● **Reading text**:
============

Indefinite – Edinburgh
Treasures
of the National Library of Scotland
is a permanent exhibition of 13th- to 18th-century objects in the
library's collection which can be seen in George IV Bridge building.
Included are some of the first detailed maps of Scotland created by
Timothy Pont more than 400 years ago. The maps chart the geography of
16th-Century Scotland including details of tower houses and castles,
smaller buildings and settlements, mills and rivers and the extent of
woodland and physical features such as rivers and valleys and
mountain tops. They also mention landowners and other people.
Indefinite - Jacksonville, Florida
The Lewis
Ansbacher Map Collection contains some 244 antiquarian maps
of Florida and Florida cities, North and South America, and the
world. It includes historical views and plates focusing on northern
Florida. Most of these maps are on permanent display in the Morris
Ansbacher Map Room on the fourth floor of the Main
Library, 303 N. Laura Street. Additional information
813-228-0097.
Indefinite - Kozani, Greece
Kozani
in the World of Maps is on display at the Municipal
Map Library housed in the recently restored Georgios
Lassanis Mansion at the center of the city. The historic Map
Library, with its roots in 17th century, keeps a small but important
collection of maps, atlases and geography books, mainly from 18th
century, referred to the period of Greek Enlightenment. For example,
a copy of the 1797 Rigas Velestinlis "Charta" as well as
the extremely rare 1800 Anthimos Gazis world map are kept there among
other maps and atlases which were never before put on public display.
Contact info(at)kozlib.gr or 2461 50635 / 2461 50632 for additional
information.
Indefinite - Kynceľová,
Slovakia
The Slovak Map
Museum, Kynceľová 77, presents you not only the rich
past and exceptional present of cartography in Slovakia, but also the
traditional and modern methods and technologies that create maps. Its
uniqueness lies not only in the content of its exhibition, but also
in its form. It was based on the principles of the global trend of
enriching experiences for visitors through interactivity, advances in
high technology and modern principles of education. What would a
museum be like without the history of cartography and old maps? We
will look at the development of maps in the world, but of course also
in Slovakia. You will also find some truly unique maps here.
Indefinite - Lake Geneva,
Wisconsin
What is believed to be an original map of Lake
Geneva — found recently inside a historic lakefront mansion —
now offers the public a rare glimpse of the city in its earliest
origins. The map from the early 1840s is part of Geneva
Lake Museum’s new exhibit Mapping
the Past. The exhibit features about 30 maps of Lake Geneva
and the surrounding area, including the original map showing Lake
Geneva’s layout just after pioneers incorporated the new
municipality in 1836. The majority of the maps in the exhibit have
been donated by Edward Weed of the town of Linn.

============

● **Information provided**:

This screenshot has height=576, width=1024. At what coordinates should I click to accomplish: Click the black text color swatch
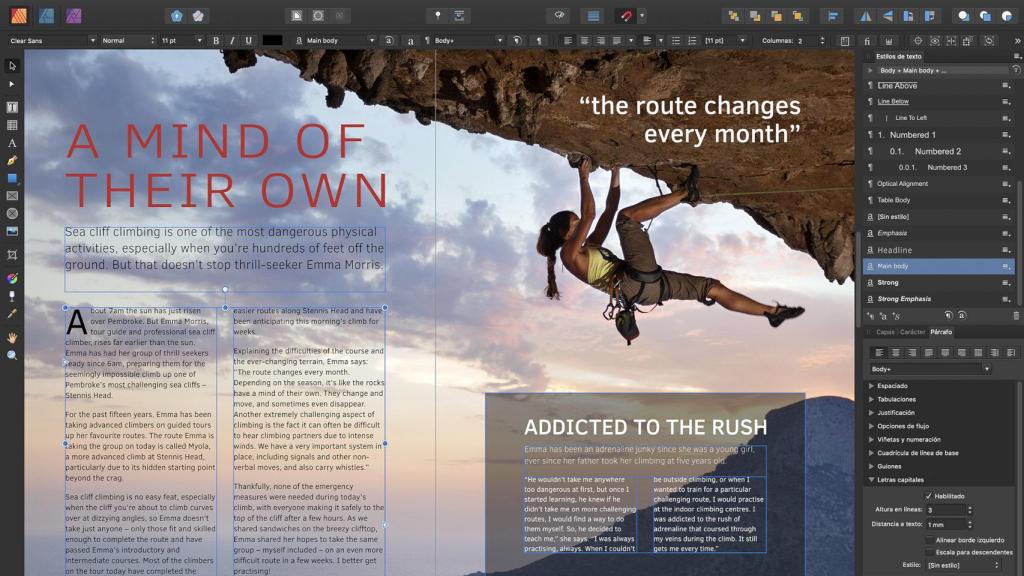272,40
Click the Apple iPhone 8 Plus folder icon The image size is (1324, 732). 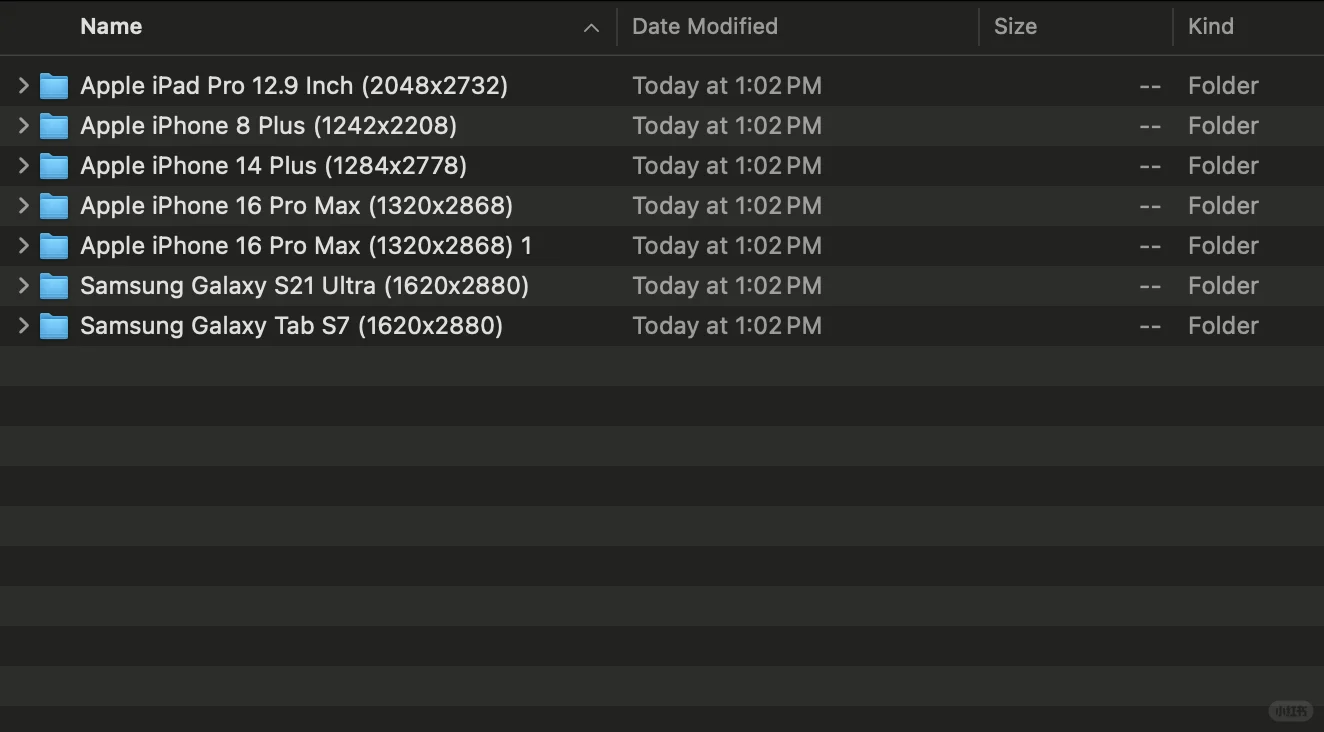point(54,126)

============

● **Given task**:
Resume the listing of map exhibitions, continuing from its last sentence.

● **Final result**:
Indefinite – La Rochelle, France
The Musée
du Nouveau Monde [Museum of the New World], 10 Rue Fleuriau, is
housed in an eighteenth century mansion, the hotel Fleuriau, named
after the family who lived there from 1772 to 1974. The Museum
features numerous old maps of the Americas as well as sculptures,
paintings, drawings, furniture and decorative objects. These objects
are evidence of the triangular trade and slavery with the Americas,
through which the city of La Rochelle, like others, amassed
considerable wealth. Part of the museum is devoted to the French
conquest of the New World, especially in Canada, while evoking the
Old West and Native Americans.
Indefinite – Mexico City
Museo
Nacional de la Cartografia, at Avenida Observatorio No. 94,
corner of Periférico Tacubaya, D.F., C.P. 11870, Delegación
Miguel Hidalgo, features exhibits about the general history of
mapping of Mexico. Codices, atlases, navigational charts, topographic
plans, and instruments used to make geodesic and topographical
measurements are on display.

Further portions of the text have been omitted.